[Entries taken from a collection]

• • •

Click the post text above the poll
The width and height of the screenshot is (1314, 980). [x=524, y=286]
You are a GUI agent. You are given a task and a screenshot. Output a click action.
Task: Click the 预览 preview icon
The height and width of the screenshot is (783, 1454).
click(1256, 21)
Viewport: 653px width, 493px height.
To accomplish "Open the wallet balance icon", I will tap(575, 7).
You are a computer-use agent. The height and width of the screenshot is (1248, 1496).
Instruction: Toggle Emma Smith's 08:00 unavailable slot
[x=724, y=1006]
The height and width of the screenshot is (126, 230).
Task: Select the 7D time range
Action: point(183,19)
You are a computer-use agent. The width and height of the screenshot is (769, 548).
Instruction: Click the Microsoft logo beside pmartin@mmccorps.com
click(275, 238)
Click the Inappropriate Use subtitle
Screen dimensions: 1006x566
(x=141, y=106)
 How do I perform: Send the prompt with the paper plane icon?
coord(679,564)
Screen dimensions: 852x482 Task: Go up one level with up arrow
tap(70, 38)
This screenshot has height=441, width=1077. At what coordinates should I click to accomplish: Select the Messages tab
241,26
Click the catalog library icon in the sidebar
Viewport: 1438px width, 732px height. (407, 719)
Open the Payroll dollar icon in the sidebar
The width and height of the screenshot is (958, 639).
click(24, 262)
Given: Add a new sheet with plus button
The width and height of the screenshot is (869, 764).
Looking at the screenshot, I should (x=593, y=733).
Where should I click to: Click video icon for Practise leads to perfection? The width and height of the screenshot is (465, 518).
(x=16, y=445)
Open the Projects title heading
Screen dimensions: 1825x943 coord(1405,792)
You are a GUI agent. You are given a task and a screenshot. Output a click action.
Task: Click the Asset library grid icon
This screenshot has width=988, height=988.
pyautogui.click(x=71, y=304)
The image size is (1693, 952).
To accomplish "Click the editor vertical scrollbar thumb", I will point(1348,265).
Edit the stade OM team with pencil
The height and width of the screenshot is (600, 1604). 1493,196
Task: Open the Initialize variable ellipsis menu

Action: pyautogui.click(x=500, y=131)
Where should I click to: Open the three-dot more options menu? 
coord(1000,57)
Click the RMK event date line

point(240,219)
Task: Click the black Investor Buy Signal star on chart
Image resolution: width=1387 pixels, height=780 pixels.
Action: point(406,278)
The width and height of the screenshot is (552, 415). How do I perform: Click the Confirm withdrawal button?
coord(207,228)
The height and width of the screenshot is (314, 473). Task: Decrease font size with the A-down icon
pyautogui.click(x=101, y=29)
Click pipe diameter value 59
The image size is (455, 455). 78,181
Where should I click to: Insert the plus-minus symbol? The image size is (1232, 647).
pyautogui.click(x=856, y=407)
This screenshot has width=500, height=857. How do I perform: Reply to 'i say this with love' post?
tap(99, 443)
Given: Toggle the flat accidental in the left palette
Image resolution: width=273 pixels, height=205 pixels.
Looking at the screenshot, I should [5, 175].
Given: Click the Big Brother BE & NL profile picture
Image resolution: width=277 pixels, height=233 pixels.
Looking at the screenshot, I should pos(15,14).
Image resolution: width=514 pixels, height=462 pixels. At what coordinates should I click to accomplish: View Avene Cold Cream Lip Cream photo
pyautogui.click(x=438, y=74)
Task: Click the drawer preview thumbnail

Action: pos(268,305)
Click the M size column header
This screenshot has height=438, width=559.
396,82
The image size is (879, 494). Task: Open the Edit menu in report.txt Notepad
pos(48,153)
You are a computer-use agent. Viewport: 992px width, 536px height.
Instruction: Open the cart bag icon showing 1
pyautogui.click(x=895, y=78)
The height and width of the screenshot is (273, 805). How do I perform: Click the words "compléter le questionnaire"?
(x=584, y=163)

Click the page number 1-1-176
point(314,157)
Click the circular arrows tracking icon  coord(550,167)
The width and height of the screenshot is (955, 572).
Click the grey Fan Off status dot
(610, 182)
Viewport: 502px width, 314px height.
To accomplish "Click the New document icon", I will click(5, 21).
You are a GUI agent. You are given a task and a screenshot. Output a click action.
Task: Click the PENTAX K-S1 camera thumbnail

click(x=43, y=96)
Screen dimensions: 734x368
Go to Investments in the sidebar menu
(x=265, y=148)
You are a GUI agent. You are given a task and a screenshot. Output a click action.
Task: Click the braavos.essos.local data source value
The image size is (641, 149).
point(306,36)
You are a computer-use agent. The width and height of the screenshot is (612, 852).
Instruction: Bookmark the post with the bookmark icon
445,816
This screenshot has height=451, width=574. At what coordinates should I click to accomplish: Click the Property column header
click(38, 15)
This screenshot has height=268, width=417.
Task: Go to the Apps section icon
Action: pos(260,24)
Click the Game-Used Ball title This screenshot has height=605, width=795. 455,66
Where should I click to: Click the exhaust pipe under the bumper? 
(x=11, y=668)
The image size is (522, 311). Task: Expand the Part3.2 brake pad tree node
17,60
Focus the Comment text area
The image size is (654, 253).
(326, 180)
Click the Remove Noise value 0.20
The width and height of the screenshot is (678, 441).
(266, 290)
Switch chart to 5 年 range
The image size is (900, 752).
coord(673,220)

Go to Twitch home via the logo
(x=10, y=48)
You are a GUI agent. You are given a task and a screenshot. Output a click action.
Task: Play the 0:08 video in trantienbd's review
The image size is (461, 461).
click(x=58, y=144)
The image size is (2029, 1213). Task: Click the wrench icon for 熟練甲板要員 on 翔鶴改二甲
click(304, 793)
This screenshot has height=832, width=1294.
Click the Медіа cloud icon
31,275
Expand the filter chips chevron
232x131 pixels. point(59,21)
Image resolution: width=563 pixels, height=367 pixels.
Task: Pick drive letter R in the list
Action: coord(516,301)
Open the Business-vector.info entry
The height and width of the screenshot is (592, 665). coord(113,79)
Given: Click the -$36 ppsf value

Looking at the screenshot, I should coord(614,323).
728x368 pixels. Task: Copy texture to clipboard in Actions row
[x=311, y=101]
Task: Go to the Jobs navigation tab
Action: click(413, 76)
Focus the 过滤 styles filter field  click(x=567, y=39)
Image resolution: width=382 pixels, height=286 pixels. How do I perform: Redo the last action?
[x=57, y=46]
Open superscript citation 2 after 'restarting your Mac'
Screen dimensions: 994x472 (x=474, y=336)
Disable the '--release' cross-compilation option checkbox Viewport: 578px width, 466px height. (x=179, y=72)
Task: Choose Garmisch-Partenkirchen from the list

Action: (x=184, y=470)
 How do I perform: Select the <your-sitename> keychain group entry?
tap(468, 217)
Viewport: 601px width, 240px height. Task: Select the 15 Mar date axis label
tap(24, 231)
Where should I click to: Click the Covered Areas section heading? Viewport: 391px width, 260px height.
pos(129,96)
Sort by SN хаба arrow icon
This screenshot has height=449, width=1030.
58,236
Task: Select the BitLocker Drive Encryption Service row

• • •

■ TASK TO COMPLETE
Word for word, repeat every record.

■ COMPLETED EXERCISE
Click the post text above the poll
The width and height of the screenshot is (1314, 980). [x=524, y=286]
You are a GUI agent. You are given a task and a screenshot. Output a click action.
Task: Click the 预览 preview icon
The height and width of the screenshot is (783, 1454).
click(1256, 21)
Viewport: 653px width, 493px height.
To accomplish "Open the wallet balance icon", I will tap(575, 7).
You are a computer-use agent. The height and width of the screenshot is (1248, 1496).
Instruction: Toggle Emma Smith's 08:00 unavailable slot
[x=724, y=1006]
The height and width of the screenshot is (126, 230).
Task: Select the 7D time range
Action: point(183,19)
You are a computer-use agent. The width and height of the screenshot is (769, 548).
Instruction: Click the Microsoft logo beside pmartin@mmccorps.com
click(275, 238)
Click the Inappropriate Use subtitle
Screen dimensions: 1006x566
(x=141, y=106)
 How do I perform: Send the prompt with the paper plane icon?
coord(679,564)
Screen dimensions: 852x482 Task: Go up one level with up arrow
tap(70, 38)
This screenshot has height=441, width=1077. At what coordinates should I click to accomplish: Select the Messages tab
241,26
Click the catalog library icon in the sidebar
Viewport: 1438px width, 732px height. (407, 719)
Open the Payroll dollar icon in the sidebar
The width and height of the screenshot is (958, 639).
click(24, 262)
Given: Add a new sheet with plus button
The width and height of the screenshot is (869, 764).
Looking at the screenshot, I should (x=593, y=733).
Where should I click to: Click video icon for Practise leads to perfection? The width and height of the screenshot is (465, 518).
(x=16, y=445)
Open the Projects title heading
Screen dimensions: 1825x943 coord(1405,792)
You are a GUI agent. You are given a task and a screenshot. Output a click action.
Task: Click the Asset library grid icon
This screenshot has width=988, height=988.
pyautogui.click(x=71, y=304)
The image size is (1693, 952).
To accomplish "Click the editor vertical scrollbar thumb", I will point(1348,265).
Edit the stade OM team with pencil
The height and width of the screenshot is (600, 1604). 1493,196
Task: Open the Initialize variable ellipsis menu

Action: pyautogui.click(x=500, y=131)
Where should I click to: Open the three-dot more options menu? 
coord(1000,57)
Click the RMK event date line

point(240,219)
Task: Click the black Investor Buy Signal star on chart
Image resolution: width=1387 pixels, height=780 pixels.
Action: point(406,278)
The width and height of the screenshot is (552, 415). How do I perform: Click the Confirm withdrawal button?
coord(207,228)
The height and width of the screenshot is (314, 473). Task: Decrease font size with the A-down icon
pyautogui.click(x=101, y=29)
Click pipe diameter value 59
The image size is (455, 455). 78,181
Where should I click to: Insert the plus-minus symbol? The image size is (1232, 647).
pyautogui.click(x=856, y=407)
This screenshot has width=500, height=857. How do I perform: Reply to 'i say this with love' post?
tap(99, 443)
Given: Toggle the flat accidental in the left palette
Image resolution: width=273 pixels, height=205 pixels.
Looking at the screenshot, I should [5, 175].
Given: Click the Big Brother BE & NL profile picture
Image resolution: width=277 pixels, height=233 pixels.
Looking at the screenshot, I should pos(15,14).
Image resolution: width=514 pixels, height=462 pixels. At what coordinates should I click to accomplish: View Avene Cold Cream Lip Cream photo
pyautogui.click(x=438, y=74)
Task: Click the drawer preview thumbnail

Action: pos(268,305)
Click the M size column header
This screenshot has height=438, width=559.
396,82
The image size is (879, 494). Task: Open the Edit menu in report.txt Notepad
pos(48,153)
You are a computer-use agent. Viewport: 992px width, 536px height.
Instruction: Open the cart bag icon showing 1
pyautogui.click(x=895, y=78)
The height and width of the screenshot is (273, 805). How do I perform: Click the words "compléter le questionnaire"?
(x=584, y=163)

Click the page number 1-1-176
point(314,157)
Click the circular arrows tracking icon  coord(550,167)
The width and height of the screenshot is (955, 572).
Click the grey Fan Off status dot
(610, 182)
Viewport: 502px width, 314px height.
To accomplish "Click the New document icon", I will click(5, 21).
You are a GUI agent. You are given a task and a screenshot. Output a click action.
Task: Click the PENTAX K-S1 camera thumbnail

click(x=43, y=96)
Screen dimensions: 734x368
Go to Investments in the sidebar menu
(x=265, y=148)
You are a GUI agent. You are given a task and a screenshot. Output a click action.
Task: Click the braavos.essos.local data source value
The image size is (641, 149).
point(306,36)
You are a computer-use agent. The width and height of the screenshot is (612, 852).
Instruction: Bookmark the post with the bookmark icon
445,816
This screenshot has height=451, width=574. At what coordinates should I click to accomplish: Click the Property column header
click(38, 15)
This screenshot has height=268, width=417.
Task: Go to the Apps section icon
Action: pos(260,24)
Click the Game-Used Ball title This screenshot has height=605, width=795. 455,66
Where should I click to: Click the exhaust pipe under the bumper? 
(x=11, y=668)
The image size is (522, 311). Task: Expand the Part3.2 brake pad tree node
17,60
Focus the Comment text area
The image size is (654, 253).
(326, 180)
Click the Remove Noise value 0.20
The width and height of the screenshot is (678, 441).
(266, 290)
Switch chart to 5 年 range
The image size is (900, 752).
coord(673,220)

Go to Twitch home via the logo
(x=10, y=48)
You are a GUI agent. You are given a task and a screenshot. Output a click action.
Task: Play the 0:08 video in trantienbd's review
The image size is (461, 461).
click(x=58, y=144)
The image size is (2029, 1213). Task: Click the wrench icon for 熟練甲板要員 on 翔鶴改二甲
click(304, 793)
This screenshot has height=832, width=1294.
Click the Медіа cloud icon
31,275
Expand the filter chips chevron
232x131 pixels. point(59,21)
Image resolution: width=563 pixels, height=367 pixels.
Task: Pick drive letter R in the list
Action: coord(516,301)
Open the Business-vector.info entry
The height and width of the screenshot is (592, 665). coord(113,79)
Given: Click the -$36 ppsf value

Looking at the screenshot, I should coord(614,323).
728x368 pixels. Task: Copy texture to clipboard in Actions row
[x=311, y=101]
Task: Go to the Jobs navigation tab
Action: click(413, 76)
Focus the 过滤 styles filter field  click(x=567, y=39)
Image resolution: width=382 pixels, height=286 pixels. How do I perform: Redo the last action?
[x=57, y=46]
Open superscript citation 2 after 'restarting your Mac'
Screen dimensions: 994x472 (x=474, y=336)
Disable the '--release' cross-compilation option checkbox Viewport: 578px width, 466px height. (x=179, y=72)
Task: Choose Garmisch-Partenkirchen from the list

Action: (x=184, y=470)
 How do I perform: Select the <your-sitename> keychain group entry?
tap(468, 217)
Viewport: 601px width, 240px height. Task: Select the 15 Mar date axis label
tap(24, 231)
Where should I click to: Click the Covered Areas section heading? Viewport: 391px width, 260px height.
pos(129,96)
Sort by SN хаба arrow icon
This screenshot has height=449, width=1030.
58,236
Task: Select the BitLocker Drive Encryption Service row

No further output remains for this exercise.